In insgesamt vier Zyklen bekommt Pascal nun statt einer Chemotherapie die neue Immuntherapie. Sie besteht aus dem neuen Medikament, das die Körpereigene Abwehr wieder schlagkräftig macht und einem bereits erprobten Antikörper, gekoppelt mit einem kleinen Anteil eines Chemotherapeutikums, der sich direkt gegen die Krebszellen richtet. Die Medikamente werden per Infusion verabreicht. Gut einen halben Tag ist Pascal dafür in Gießen, dann kann er wieder nach hause gehen. Drei Wochen später gibt es die nächste Infusion. In der Zwischenzeit wird durch Blutuntersuchungen und ein spezielles Bildgebendes Verfahren (PET/CT) regelmäßig kontrolliert und dokumentiert, wie die Therapie anschlägt. Drei Zyklen hat der 17-Jährige bereits hinter sich und dabei - im Gegensatz zur Chemotherapie – keinerlei Nebenwirkungen festgestellt: "Mir geht es gut. Ich habe schon nach dem ersten Zyklus gemerkt, wie die Lymphknoten kleiner geworden sind, ich konnte sie kaum noch fühlen." Auch Studienleiterin Prof. Christine Mauz-Körholz ist mit dem Therapieverlauf bei Pascal sehr zufrieden: "Schon nach zwei Zyklen haben wir im PET/CT gesehen, dass die Aktivitäten im Tumor zum Stillstand gekommen sind. Das heißt, Pascal hat bislang optimal auf die Therapie angesprochen. Dieses wirklich tolle Ergebnis deckt sich mit den ersten Erfahrungen aus den Parallelstudien in anderen Ländern. In Frankreich waren bis Ende 2017 bereits acht Patienten behandelt worden. Bei allen gab es am Ende des 4. Zyklus keine Tumoraktivität mehr. Das hat bislang eigentlich noch keine Therapie bei Kindern und Jugendlichen mit wiederkehrendem Hodgkin-Lymphom geschafft."

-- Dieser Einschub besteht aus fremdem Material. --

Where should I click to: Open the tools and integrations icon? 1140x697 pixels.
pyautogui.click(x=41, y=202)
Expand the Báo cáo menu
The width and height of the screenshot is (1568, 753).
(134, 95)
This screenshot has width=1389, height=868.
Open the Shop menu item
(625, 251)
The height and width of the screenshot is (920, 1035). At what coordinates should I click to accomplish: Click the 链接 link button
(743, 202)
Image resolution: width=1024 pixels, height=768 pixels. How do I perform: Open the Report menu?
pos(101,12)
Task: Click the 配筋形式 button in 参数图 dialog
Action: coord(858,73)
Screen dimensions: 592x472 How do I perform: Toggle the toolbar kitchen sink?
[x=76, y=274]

"Nachdem wir ja schon vorher einen Rückschlag erlebt haben, bedeutet die Studie für uns ganz klar Hoffnung", sagt Pascals Vater.
Abgeschlossen ist Pascals Behandlung nach der Immuntherapie aber noch nicht. Da die neuen Medikamente noch in der Erprobungsphase sind, bekommt der 17-Jährige im Anschluss an diese Behandlung noch eine konventionelle Hochdosis-Chemotherapie, die mit einer Stammzelltransplantation verbunden ist. "Das ist ein Sicherheitspaket, auf das wir zum jetzigen Zeitpunkt noch nicht verzichten können", erklärt die Professorin. Der junge Patient aus Thüringen nimmt auch das gelassen und denkt lieber an die Zeit danach: "Es sind ganz seltene Momente, wo ich sauer bin und mich frage, muss das alles sein? Eines lernt man bei dieser Krankheit und das ist, Geduld zu haben und nach vorne zu schauen. Darin bin ich jetzt echt gut."